Simply adding up the character values of each character will sort it incorrectly (assuming you want alphabetical). Consider the string "aZZZZ" , this will come after "b" with your code sample. You method will sort the strings by the sum of the character codes of the characters contained in the strings , not particularly useful.

Assuming you want to sort alphabetically you should do it using the Java library method Collections.sort as the code is already written to do this.

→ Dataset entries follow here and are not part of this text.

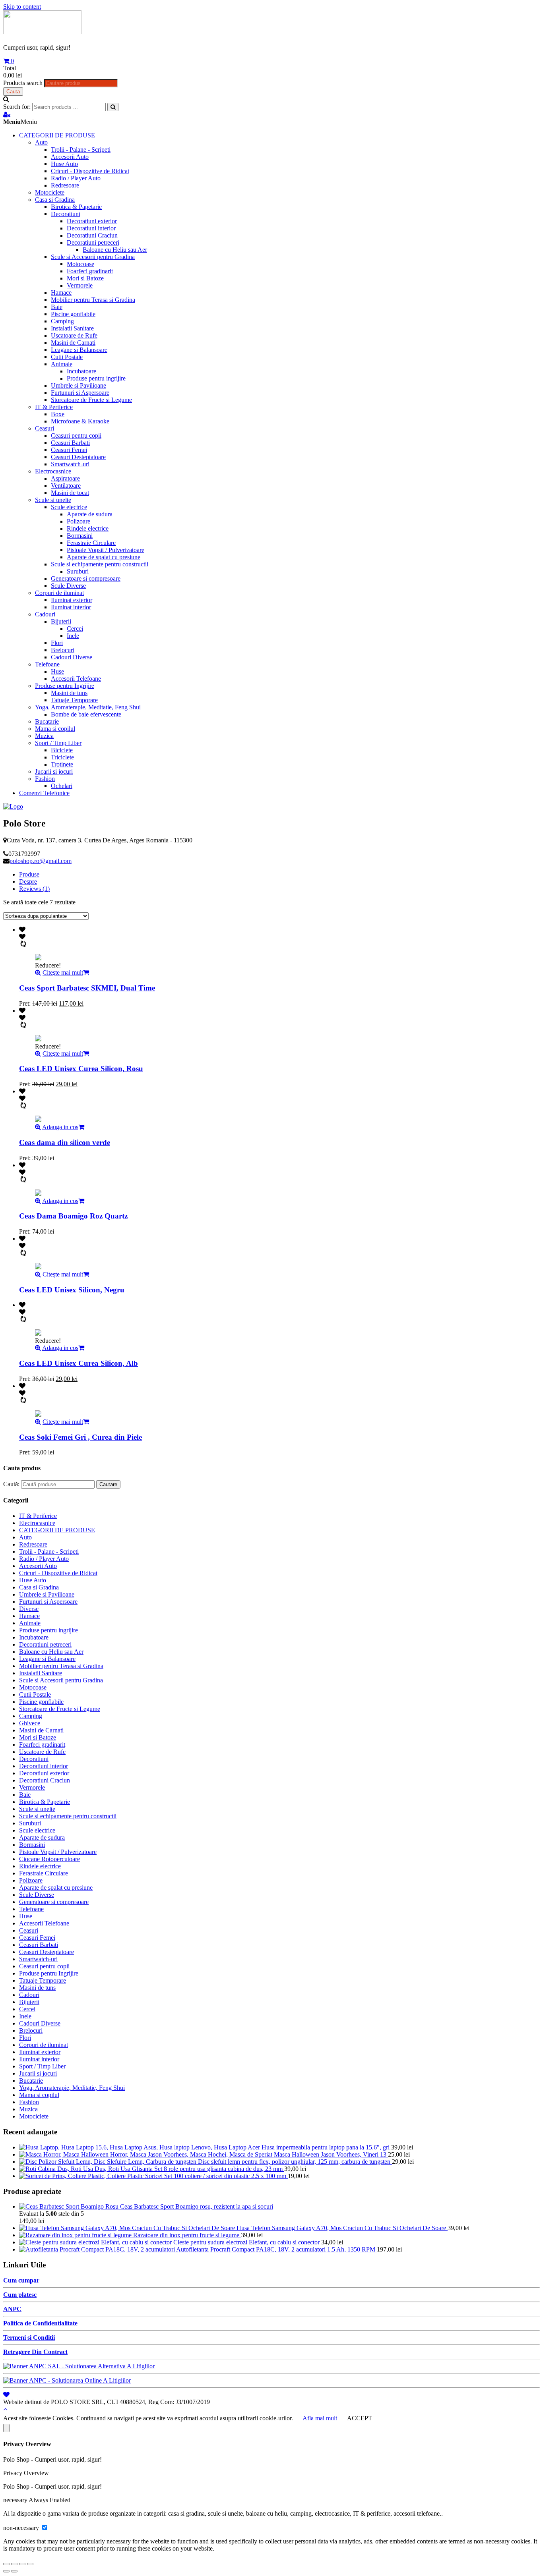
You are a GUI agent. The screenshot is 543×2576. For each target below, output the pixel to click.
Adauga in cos (60, 1127)
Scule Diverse (68, 585)
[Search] (112, 107)
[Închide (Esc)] (6, 2564)
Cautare (108, 1484)
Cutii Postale (67, 356)
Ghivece (29, 1723)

ArrayList<String> list = new ArrayList<String>();

unsortList.add("cc");
unsortList.add("bb");
unsortList.add("dd");
unsortList.add("aa");

Collections.sort(list);

The way the typical alphabetical sort works is by comparing the ASCII character codes in a the first position and ordering them that way, if the characters are the same then the next character is considered and so on.

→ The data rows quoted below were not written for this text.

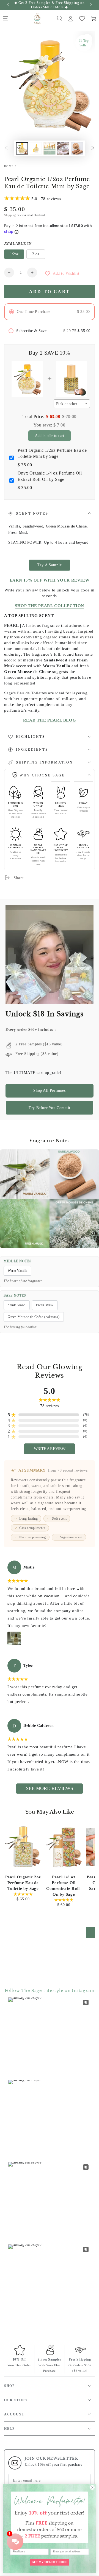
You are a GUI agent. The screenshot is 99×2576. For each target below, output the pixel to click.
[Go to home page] (37, 18)
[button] (59, 18)
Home (8, 166)
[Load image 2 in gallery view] (36, 148)
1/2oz (14, 254)
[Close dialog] (92, 2487)
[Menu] (5, 18)
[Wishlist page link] (82, 18)
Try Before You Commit (49, 1108)
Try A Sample (49, 565)
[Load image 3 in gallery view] (49, 148)
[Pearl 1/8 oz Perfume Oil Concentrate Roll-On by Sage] (63, 1847)
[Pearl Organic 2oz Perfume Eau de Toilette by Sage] (23, 1847)
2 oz (35, 254)
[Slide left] (8, 5)
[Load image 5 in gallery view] (77, 148)
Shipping (10, 215)
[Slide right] (90, 5)
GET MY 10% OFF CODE (50, 2562)
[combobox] (72, 403)
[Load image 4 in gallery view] (63, 148)
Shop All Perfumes (49, 1090)
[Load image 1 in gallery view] (22, 148)
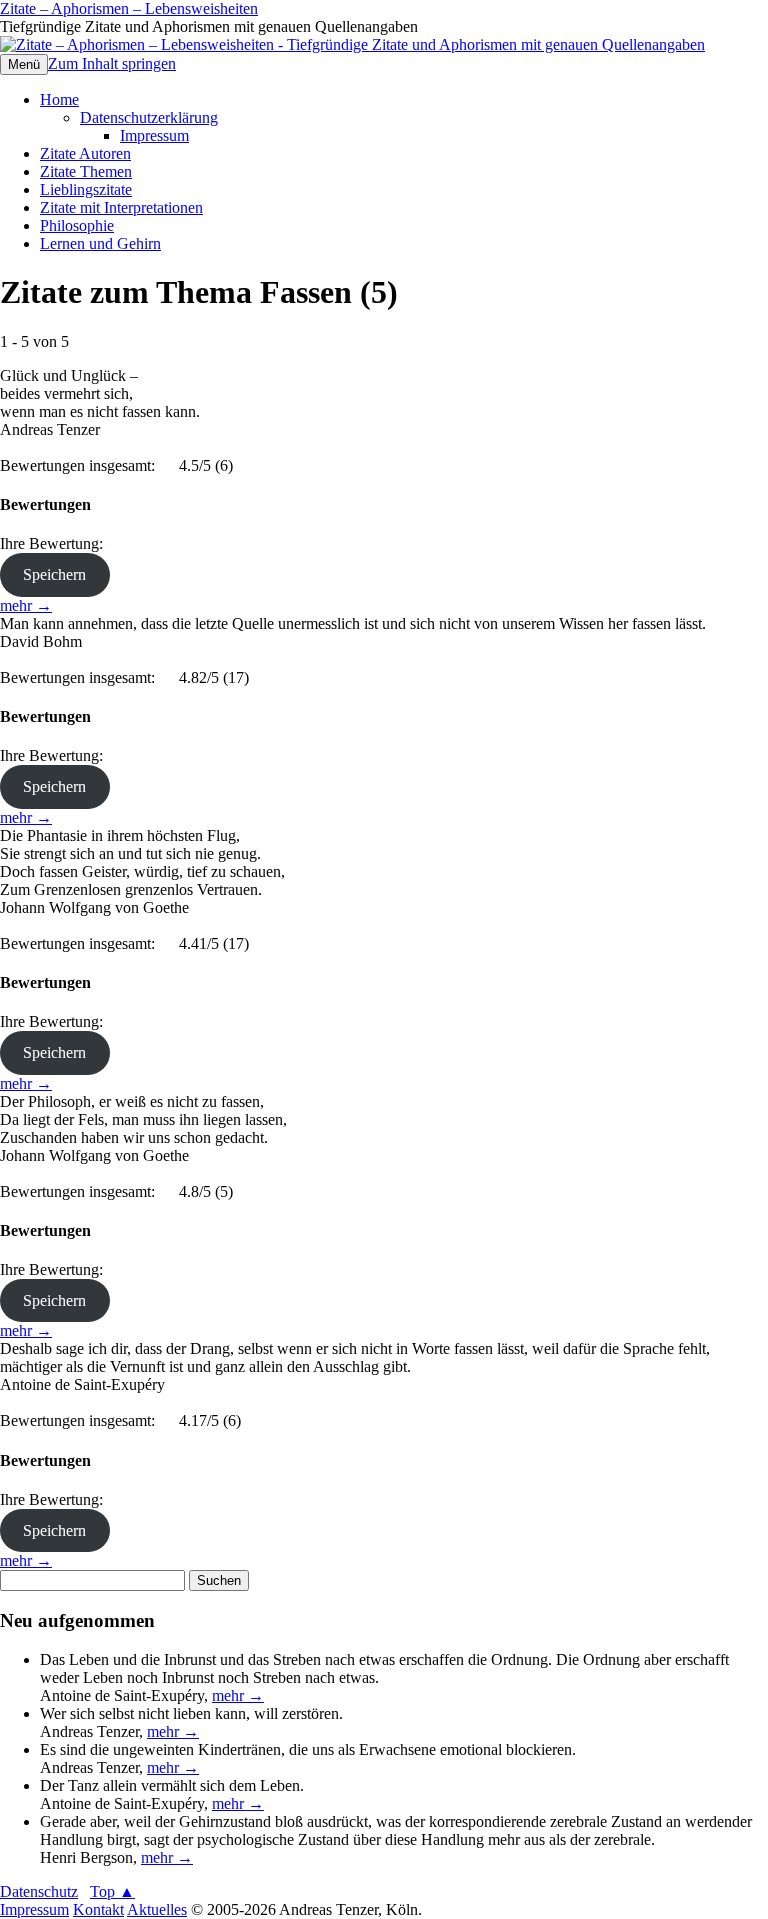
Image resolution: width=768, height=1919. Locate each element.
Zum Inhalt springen (112, 63)
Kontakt (98, 1909)
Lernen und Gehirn (100, 243)
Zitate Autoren (85, 153)
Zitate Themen (86, 171)
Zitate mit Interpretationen (121, 207)
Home (59, 99)
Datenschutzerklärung (149, 117)
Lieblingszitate (86, 189)
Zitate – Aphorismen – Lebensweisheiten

You won't be able to beat this sort of performance unless you are sorting a particular way or you can exploit some knowledge about the strings that you know.

Answer 3

That would make "a32ghS:SAD" and "S32gha:SAD" have the same integer representation. Plus you would have troubles converting back integers to strings (you'd have to use some map structure).

So, the answer is just sort the strings, it's not that it's really slow operation (it depends on number of items, of course).

Answer 4

no, because the position in the string matters (see answers above for that) but if you know the maximum length of your string, and if you do a bitwise shift on it after adding a character, it might be ok.

Keep in mind that String.compareTo is using the unicode values of each character in much the same way, but the compareTo method by default is case-sensitive.

Answer 5

In the Cassandra database, they do something like that by default. However, to compute the integer, they compute a hash using murmur3. A hash is similar to your simple sum, but you are not likely to find two strings with the same hash (they exist, it's just rare).

In that case, it is useful because you compute the hash once and search possibly millions of rows. It makes it really fast because the hash allows for the search to be sharded (ie if you have 201 computers and use groups of 3 computers to save your data [for replication], then a database searching 10,000,000 rows means searching about 149,253 on one of these little clusters).

Note that as a result the strings are not sorted alphabetically.

Now, to sort strings in memory, you probably want to just use a sort() with the strings themselves as the key. The time to compute the hash, store it, the extra memory it uses, you're not likely to save anything. A standard sort will use a binary search, so that's a maximum of 10 to 11 iterations for 1,000,000 strings. It will be fast.

In Java, if you need to attach data to the string, use a Map . If you do not need any data, use a SortedSet .